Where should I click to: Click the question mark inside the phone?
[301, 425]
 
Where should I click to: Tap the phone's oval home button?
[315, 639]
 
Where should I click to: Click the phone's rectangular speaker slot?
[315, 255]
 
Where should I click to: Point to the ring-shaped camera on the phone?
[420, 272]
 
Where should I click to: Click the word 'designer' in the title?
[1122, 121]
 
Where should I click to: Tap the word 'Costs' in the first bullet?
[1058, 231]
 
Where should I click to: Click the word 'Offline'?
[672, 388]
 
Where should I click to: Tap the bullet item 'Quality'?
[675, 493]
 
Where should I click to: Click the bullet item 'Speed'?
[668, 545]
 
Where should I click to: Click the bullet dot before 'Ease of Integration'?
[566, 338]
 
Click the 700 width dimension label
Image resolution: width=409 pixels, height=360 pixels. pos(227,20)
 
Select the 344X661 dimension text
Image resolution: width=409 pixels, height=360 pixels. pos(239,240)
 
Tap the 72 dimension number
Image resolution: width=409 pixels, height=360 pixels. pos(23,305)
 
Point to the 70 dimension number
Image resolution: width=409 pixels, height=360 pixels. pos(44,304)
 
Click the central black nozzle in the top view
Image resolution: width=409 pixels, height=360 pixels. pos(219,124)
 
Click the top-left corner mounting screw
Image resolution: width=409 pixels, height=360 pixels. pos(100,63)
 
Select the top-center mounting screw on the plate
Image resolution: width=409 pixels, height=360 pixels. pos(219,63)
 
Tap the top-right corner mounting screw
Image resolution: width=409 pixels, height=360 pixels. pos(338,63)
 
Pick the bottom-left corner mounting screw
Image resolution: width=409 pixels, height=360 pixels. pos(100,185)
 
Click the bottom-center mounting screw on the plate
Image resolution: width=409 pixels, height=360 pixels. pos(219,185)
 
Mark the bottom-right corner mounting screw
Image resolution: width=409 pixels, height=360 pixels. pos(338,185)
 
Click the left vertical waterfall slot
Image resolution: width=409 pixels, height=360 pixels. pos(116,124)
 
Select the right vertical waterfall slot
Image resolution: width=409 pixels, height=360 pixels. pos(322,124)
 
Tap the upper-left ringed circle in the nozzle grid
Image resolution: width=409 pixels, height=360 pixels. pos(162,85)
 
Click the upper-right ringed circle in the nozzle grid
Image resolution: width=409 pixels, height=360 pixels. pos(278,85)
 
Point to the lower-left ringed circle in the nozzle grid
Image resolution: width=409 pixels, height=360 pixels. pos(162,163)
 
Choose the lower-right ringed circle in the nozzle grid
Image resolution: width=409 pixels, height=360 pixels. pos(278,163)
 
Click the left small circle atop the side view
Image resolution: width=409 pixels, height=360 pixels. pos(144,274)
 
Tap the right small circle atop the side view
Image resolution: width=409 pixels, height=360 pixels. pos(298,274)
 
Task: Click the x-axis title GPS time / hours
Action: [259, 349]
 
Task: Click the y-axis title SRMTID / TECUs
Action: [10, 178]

########################################

▶ _DIRECTIVE_:
List every line of the data above that contains the word "Select", matching upper and lower case exactly.

▶ _SOLUTION FOR THIS EXERCISE_:
Select the 344X661 dimension text
Select the top-center mounting screw on the plate
Select the right vertical waterfall slot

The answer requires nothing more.